=== EXERCISE INPUTS ===
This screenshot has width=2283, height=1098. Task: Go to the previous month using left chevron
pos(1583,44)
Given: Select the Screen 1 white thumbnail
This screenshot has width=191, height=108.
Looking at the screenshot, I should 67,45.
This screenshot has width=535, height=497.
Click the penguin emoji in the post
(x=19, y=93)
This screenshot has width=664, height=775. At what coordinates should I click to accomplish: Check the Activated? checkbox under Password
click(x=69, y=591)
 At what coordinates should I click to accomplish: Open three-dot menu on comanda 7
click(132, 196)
===
=== EXERCISE INPUTS ===
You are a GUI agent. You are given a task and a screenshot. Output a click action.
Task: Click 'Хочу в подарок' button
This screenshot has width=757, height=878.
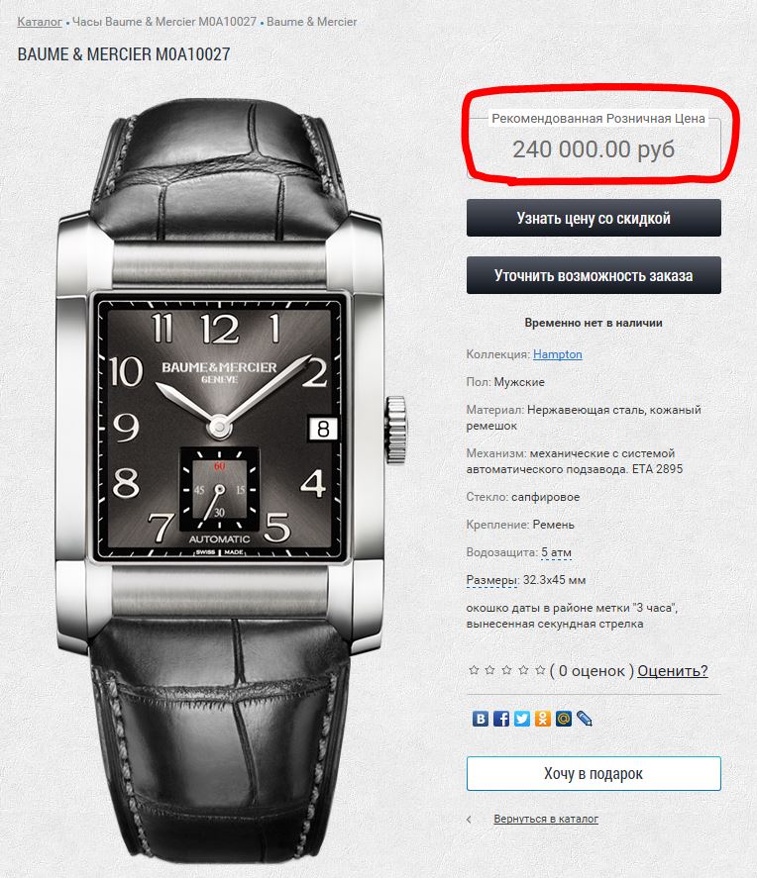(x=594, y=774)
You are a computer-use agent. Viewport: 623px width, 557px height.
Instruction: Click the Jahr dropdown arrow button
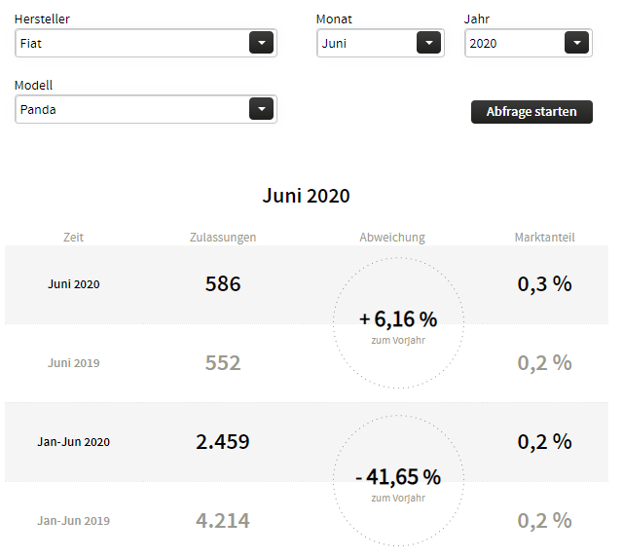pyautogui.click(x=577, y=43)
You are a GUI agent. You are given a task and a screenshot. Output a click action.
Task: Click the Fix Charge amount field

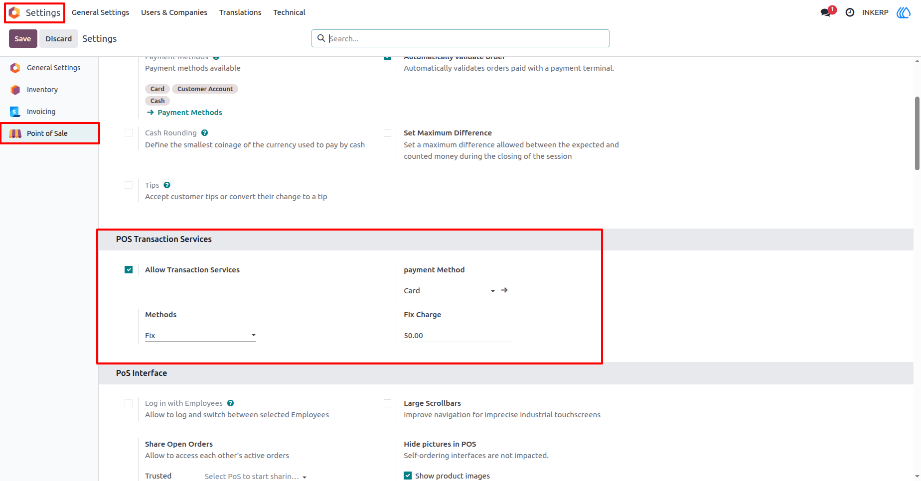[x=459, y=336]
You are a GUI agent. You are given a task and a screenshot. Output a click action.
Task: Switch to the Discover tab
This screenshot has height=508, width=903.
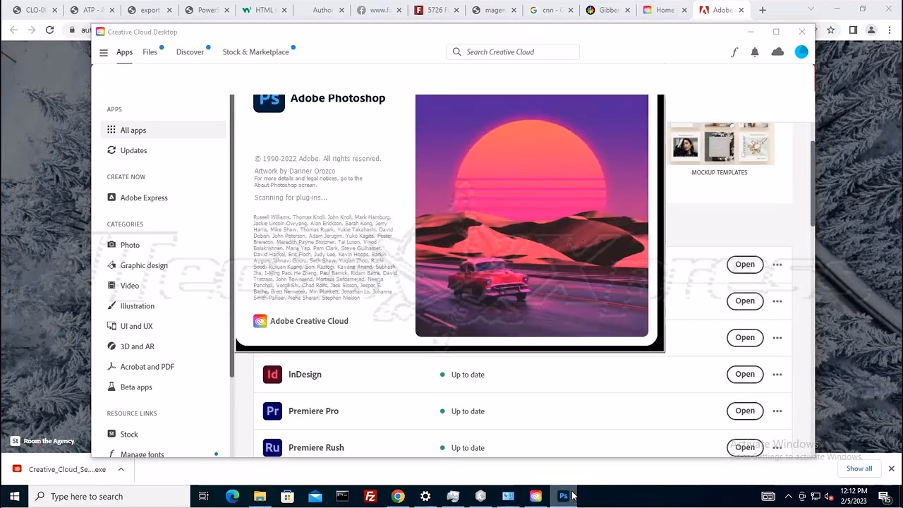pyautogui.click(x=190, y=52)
===
=== EXERCISE INPUTS ===
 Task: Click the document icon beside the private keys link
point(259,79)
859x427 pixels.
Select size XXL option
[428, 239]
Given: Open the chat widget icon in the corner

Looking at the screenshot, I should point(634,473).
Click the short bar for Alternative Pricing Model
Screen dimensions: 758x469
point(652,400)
===
ASSIGNMENT
When copying from the data above, begin at the line containing "Instruction: Click the" and end at the line containing "Task: Switch to the Discover tab"; return those lines exactly and leave all pictures behind.

WRITTEN RESPONSE
Instruction: Click the Jahr dropdown arrow button
pyautogui.click(x=577, y=43)
You are a GUI agent. You are given a task and a screenshot. Output a click action.
Task: Click the Fix Charge amount field

[x=459, y=336]
You are a GUI agent. You are given a task and a screenshot. Output a click action.
Task: Switch to the Discover tab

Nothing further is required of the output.